*FRAGMENT STRONY*

□ □ □ □

Wczoraj odbyło się w Turcji referendum ustrojowe, w którym zapytano naród, czy życzy sobie wzmocnienia roli prezydenta. Według szefa komisji wyborczej wynik głosowania jest wiążący, według zagranicznych obserwatorów, został on wypaczony przez „cuda nad urną”.
Prezydent Recep Tayyip Erdogan ma szansę przejść do historii. Nie tej lokalnej i przyczynkarskiej, ale najzupełniej powszechnej, jako grabarz kemalizmu, od lat 20. XX wieku – tureckiej ideologii metapolitycznej.
Dlaczego piszę o ideologii metapolitycznej, a nie po prostu politycznej? Ano dlatego, że przez ostatnie 80 z górą lat można było mieć nad Bosforem różne poglądy, pod warunkiem, że mieściły się w ramach kemalistowskiego ładu.

□ □ □ □

*DANE WEJŚCIOWE*
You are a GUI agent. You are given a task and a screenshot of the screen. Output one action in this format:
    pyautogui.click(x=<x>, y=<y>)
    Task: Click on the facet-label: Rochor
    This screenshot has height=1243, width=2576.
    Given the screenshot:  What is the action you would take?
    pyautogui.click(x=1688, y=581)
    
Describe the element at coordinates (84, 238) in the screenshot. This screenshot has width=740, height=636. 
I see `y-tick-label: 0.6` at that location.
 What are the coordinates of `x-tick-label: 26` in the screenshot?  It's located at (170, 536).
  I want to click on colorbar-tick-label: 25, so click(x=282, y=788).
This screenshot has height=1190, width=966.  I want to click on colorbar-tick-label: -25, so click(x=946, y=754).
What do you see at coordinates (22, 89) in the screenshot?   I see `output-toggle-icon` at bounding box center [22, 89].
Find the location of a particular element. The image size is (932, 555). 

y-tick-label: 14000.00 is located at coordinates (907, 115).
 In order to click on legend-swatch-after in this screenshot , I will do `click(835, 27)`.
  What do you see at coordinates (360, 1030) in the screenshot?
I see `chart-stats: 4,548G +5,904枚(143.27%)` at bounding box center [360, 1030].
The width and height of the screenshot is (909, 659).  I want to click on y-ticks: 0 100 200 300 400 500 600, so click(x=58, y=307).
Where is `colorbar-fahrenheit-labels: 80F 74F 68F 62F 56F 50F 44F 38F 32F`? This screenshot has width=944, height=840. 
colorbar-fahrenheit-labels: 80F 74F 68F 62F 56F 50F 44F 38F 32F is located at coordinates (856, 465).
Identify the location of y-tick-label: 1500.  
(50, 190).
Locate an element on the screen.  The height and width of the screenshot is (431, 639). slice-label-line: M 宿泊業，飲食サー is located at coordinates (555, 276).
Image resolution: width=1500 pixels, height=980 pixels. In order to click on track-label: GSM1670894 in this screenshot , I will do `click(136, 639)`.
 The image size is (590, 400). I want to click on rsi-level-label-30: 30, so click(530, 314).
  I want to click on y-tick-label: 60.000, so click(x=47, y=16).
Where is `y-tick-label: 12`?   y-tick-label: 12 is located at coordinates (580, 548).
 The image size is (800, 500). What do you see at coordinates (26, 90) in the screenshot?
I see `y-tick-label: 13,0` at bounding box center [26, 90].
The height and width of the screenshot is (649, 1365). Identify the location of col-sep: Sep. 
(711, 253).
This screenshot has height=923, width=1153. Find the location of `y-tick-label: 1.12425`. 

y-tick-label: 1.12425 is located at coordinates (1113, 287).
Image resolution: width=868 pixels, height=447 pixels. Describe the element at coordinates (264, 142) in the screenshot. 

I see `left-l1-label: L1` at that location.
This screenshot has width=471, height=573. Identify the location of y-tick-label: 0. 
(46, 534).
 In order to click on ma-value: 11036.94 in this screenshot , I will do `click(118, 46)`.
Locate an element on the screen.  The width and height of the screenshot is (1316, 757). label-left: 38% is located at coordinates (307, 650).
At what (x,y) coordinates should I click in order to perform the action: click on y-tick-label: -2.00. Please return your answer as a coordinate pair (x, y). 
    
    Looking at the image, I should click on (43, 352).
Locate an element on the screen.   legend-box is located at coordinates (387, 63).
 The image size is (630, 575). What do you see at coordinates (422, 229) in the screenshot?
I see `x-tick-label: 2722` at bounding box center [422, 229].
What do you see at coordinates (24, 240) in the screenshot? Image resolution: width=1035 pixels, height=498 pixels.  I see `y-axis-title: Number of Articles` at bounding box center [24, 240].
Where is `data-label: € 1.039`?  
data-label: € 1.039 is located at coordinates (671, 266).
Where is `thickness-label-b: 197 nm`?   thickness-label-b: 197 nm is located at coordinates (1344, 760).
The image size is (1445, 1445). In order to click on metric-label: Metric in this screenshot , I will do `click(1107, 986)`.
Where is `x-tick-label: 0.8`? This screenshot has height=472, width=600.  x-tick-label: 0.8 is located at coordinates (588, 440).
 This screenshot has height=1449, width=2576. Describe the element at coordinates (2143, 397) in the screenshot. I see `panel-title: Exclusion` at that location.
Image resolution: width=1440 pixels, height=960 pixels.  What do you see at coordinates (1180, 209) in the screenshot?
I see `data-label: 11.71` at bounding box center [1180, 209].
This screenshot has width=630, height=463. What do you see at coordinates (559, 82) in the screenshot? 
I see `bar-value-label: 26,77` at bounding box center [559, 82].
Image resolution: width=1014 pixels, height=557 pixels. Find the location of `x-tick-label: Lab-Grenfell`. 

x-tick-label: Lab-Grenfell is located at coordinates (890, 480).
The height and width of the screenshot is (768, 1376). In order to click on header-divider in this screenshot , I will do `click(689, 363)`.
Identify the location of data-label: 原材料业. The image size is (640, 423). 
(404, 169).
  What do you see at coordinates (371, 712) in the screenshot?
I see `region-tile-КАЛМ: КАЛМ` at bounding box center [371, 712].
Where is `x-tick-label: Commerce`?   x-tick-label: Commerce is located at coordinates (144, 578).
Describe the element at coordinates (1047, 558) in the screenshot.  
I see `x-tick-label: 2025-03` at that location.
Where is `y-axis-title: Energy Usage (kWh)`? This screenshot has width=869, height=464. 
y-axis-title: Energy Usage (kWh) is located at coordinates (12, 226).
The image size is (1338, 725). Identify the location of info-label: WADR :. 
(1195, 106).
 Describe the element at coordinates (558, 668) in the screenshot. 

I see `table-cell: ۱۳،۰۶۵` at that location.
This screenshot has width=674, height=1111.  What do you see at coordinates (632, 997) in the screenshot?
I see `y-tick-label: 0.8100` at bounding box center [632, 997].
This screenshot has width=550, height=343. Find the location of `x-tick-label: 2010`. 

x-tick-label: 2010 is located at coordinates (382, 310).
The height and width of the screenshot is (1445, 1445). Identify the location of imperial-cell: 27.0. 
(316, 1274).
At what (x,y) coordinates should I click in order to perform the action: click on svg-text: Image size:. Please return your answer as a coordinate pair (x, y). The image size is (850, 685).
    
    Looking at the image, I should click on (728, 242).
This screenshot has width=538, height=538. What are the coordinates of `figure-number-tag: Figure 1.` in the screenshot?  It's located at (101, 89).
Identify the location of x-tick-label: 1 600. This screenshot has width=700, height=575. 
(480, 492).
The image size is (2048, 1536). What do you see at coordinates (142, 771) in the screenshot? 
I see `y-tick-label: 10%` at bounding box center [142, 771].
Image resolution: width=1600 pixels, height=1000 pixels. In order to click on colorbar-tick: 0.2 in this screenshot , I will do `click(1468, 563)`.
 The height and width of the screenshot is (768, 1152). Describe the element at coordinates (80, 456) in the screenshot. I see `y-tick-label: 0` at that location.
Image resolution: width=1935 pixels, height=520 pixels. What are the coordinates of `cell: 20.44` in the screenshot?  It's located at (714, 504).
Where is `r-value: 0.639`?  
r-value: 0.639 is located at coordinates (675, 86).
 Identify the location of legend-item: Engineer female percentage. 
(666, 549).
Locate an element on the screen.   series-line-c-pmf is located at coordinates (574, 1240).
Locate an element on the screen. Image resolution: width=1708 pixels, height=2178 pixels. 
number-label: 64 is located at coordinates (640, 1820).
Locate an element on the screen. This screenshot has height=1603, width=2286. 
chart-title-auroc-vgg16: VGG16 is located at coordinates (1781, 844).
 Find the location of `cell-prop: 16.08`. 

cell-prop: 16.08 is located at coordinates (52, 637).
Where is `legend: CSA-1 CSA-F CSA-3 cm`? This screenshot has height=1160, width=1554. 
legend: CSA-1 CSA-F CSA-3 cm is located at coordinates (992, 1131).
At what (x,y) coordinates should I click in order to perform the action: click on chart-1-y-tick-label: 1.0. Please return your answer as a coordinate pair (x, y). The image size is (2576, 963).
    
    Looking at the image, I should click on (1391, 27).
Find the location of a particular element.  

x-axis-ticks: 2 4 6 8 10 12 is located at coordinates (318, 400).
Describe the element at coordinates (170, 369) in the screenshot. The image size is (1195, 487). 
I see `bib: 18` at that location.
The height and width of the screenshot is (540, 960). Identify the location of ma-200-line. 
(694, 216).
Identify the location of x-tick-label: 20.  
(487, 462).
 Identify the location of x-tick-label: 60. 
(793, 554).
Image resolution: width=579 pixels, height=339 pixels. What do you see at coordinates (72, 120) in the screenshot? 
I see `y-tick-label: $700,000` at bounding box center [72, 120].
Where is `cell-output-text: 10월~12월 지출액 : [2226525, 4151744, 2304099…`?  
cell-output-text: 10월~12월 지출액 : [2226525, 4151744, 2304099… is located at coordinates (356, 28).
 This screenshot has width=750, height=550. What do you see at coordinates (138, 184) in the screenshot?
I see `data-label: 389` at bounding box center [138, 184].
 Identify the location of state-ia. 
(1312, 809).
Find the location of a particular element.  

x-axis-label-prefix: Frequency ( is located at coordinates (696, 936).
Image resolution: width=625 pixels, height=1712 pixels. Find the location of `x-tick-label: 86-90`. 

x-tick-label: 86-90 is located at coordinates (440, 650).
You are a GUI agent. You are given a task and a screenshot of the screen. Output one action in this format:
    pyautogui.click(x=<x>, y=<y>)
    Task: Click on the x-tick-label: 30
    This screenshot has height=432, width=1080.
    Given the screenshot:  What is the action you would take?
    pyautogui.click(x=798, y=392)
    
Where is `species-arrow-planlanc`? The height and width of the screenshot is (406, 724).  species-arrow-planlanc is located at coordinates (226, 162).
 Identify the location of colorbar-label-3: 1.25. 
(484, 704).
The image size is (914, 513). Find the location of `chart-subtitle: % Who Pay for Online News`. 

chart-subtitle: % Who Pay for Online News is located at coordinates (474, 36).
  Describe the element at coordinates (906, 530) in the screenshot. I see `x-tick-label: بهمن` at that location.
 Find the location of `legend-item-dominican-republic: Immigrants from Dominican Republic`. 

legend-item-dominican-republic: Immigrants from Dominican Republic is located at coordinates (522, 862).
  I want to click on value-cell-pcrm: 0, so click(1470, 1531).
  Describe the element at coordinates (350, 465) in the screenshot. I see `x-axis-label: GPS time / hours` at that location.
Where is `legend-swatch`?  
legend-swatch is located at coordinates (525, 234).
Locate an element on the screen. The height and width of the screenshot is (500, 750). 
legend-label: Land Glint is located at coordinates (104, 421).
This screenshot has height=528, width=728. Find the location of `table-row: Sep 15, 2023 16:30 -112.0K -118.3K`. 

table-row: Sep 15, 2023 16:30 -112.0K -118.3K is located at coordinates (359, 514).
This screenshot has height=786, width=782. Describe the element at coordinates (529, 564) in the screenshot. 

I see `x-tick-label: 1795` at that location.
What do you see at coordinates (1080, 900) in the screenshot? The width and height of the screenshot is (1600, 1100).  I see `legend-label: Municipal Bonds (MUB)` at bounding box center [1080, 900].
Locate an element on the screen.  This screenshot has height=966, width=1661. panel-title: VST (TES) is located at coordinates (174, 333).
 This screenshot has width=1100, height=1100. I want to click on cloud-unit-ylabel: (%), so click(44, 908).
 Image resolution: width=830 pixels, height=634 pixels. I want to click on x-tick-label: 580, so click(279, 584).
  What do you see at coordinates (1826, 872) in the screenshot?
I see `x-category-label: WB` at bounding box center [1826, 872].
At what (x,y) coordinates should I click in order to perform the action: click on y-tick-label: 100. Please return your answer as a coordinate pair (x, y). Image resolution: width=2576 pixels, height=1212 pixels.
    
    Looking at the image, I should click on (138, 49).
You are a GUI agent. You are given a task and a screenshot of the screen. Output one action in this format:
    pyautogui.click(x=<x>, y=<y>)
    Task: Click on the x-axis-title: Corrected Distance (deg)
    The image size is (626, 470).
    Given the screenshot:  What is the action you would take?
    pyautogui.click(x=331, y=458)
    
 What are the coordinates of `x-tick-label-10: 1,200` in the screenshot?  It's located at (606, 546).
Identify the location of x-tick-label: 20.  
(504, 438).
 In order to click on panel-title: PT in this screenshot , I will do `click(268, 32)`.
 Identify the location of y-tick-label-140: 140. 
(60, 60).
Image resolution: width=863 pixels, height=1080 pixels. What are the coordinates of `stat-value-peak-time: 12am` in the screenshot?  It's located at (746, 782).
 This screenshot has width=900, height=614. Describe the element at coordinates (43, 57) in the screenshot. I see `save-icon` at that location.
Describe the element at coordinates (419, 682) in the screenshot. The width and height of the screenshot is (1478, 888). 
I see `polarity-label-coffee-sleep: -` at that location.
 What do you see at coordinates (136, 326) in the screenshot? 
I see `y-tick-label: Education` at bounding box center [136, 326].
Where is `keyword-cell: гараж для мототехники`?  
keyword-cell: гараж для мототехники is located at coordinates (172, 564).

□ □ □ □

*TREŚĆ POLECENIA A*
Proszę ustalić, czy poniższe stwierdzenia są zgodne z fragmentem strony, i przy każdym odpowiedzieć „tak” lub „nie”, przytaczając dosłownie rozstrzygające słowa: (i) według zagranicznych obserwatorów wynik głosowania został wypaczony; (ii) w referendum pytano, czy naród życzy sobie osłabienia roli prezydenta; (iii) kemalizm nazwano turecką ideologią metapolityczną.
*TREŚĆ POLECENIA B*
Proszę przepisać słowo w słowo część fragmentu strony od słów „Prezydent Recep Tayyip” do słów „tureckiej ideologii metapolitycznej.” włącznie.

*ODPOWIEDŹ NA POLECENIE A*
(i) Tak: „według zagranicznych obserwatorów, został on wypaczony”.
(ii) Nie: „czy życzy sobie wzmocnienia roli prezydenta”.
(iii) Tak: „tureckiej ideologii metapolitycznej”.

*ODPOWIEDŹ NA POLECENIE B*
Prezydent Recep Tayyip Erdogan ma szansę przejść do historii. Nie tej lokalnej i przyczynkarskiej, ale najzupełniej powszechnej, jako grabarz kemalizmu, od lat 20. XX wieku – tureckiej ideologii metapolitycznej.